- _To-do list_
1. From the Nikki Blakk biography, reproduce word for word the part that opens with the words containing "Blakk began her" and closes with "pre-recorded voice tracking.".
2. According to the Nikki Blakk biography, where was she born?

- _Text passage_
┄┄┄┄┄┄

Nikki Blakk (born November 7, 1972) is an American Radio DJ, who pioneered San Francisco Bay Area's rock radio station, 107.7 The Bone. She was the host of afternoon drive for 5 years, and was the more vibrant evening on-air personality, Assistant Program Director, host and programmer of the station's Friday night program of heavy and extreme metal music called "The Metal Zone".

She is a well-known figure in the San Francisco Bay Area's metal scene, and regularly interviews popular recording artists, including members of Cannibal Corpse, Metallica, Judas Priest, Exodus, Slayer, Suicide Silence, Anthrax, Black Label Society, Megadeth, Testament, Amon Amarth, Trivium, Children of Bodom, and others.

Early life 

Nikki Blakk was born on Travis Air Force Base in Fairfield, California.  She attended Fairfield High School, Solano Community College and San Francisco State University, majoring in Broadcast Electronic Communication Arts, finishing in 2001.  She is of Scottish, Cherokee, Irish, French and German ancestry.

Radio career 

Blakk began her career as an intern at KSAN, a precursor to 107.7 The Bone, working in promotions and marketing.  Immediately after, she went to KNBR in San Francisco and became a production assistant, call screener and board op for the next year and a half while finishing college.

She was hired at Rock 96.7, a Clear Channel station in Modesto, California, as a weekend personality, then midday host.  Her first audition shift as full-time DJ was on September 11, 2001, board-oping the news all day then going live the next day, which was a challenge that she handled extremely well and was subsequently hired as a full-time weekday on-air personality. But, after 9/11, advertising revenue dropped significantly, and Rock 96.7 decided to cut Nikki's live weekday in favor of pre-recorded voice tracking.

While she was recording at the KSJO studios in San Jose, California, Zakk Tyler, the afternoon drive jock gave her audition CD to the program director, Gary Shoenwetter, who was impressed and hired her for weekends, noting the "Big Hair Ball", an '80's rock program. In late 2003, Nikki took over the weekday evening shift and created a heavy metal program "Midnight Metal" airing Wed-Fri from midnight-1am.

In October 2004 KSJO flipped format, becoming a Spanish language channel.  Dave Mustaine was in the car when Nikki heard the news, and offered to pray for her.

┄┄┄┄┄┄

- _Recorded data_

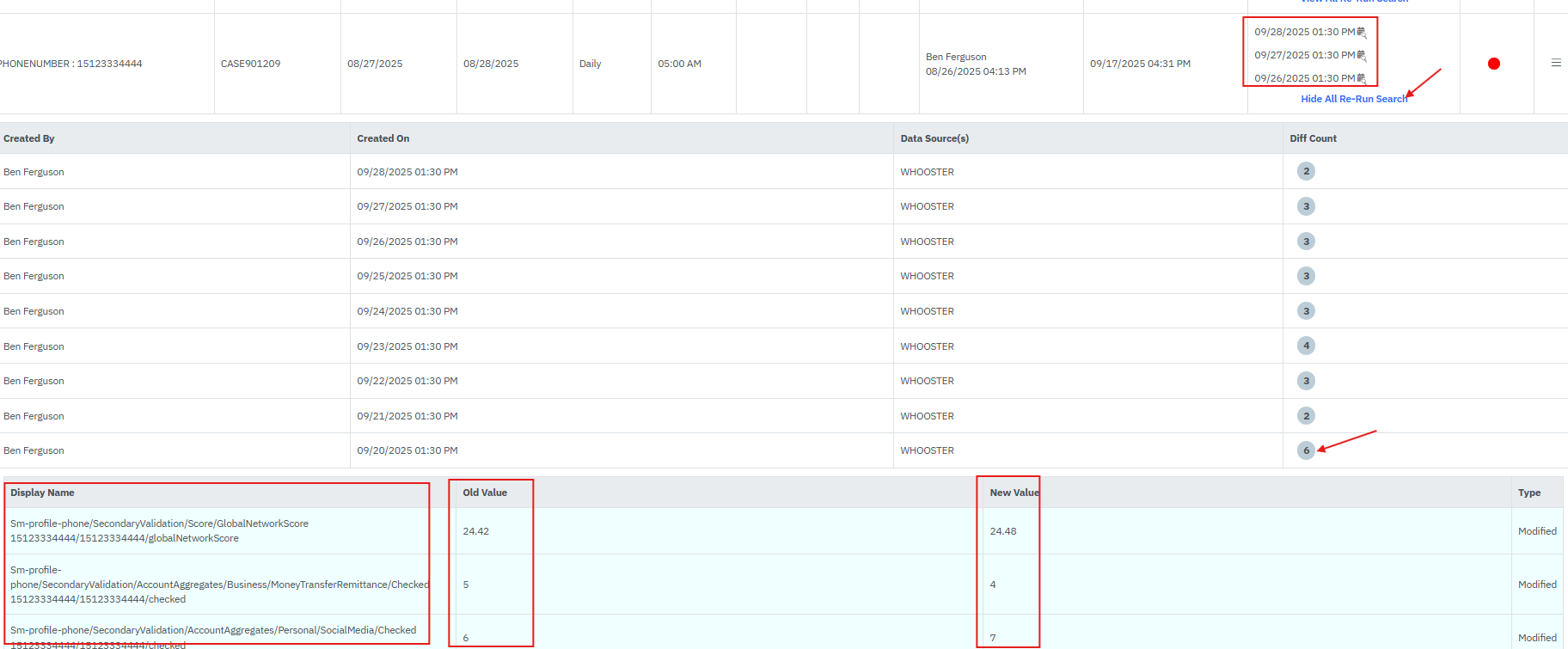Open diff count badge on 09/21/2025 row
This screenshot has width=1568, height=649.
pos(1306,416)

┄┄┄┄┄┄

- _The answers_
1.
Blakk began her career as an intern at KSAN, a precursor to 107.7 The Bone, working in promotions and marketing.  Immediately after, she went to KNBR in San Francisco and became a production assistant, call screener and board op for the next year and a half while finishing college.

She was hired at Rock 96.7, a Clear Channel station in Modesto, California, as a weekend personality, then midday host.  Her first audition shift as full-time DJ was on September 11, 2001, board-oping the news all day then going live the next day, which was a challenge that she handled extremely well and was subsequently hired as a full-time weekday on-air personality. But, after 9/11, advertising revenue dropped significantly, and Rock 96.7 decided to cut Nikki's live weekday in favor of pre-recorded voice tracking.

2. On Travis Air Force Base in Fairfield, California.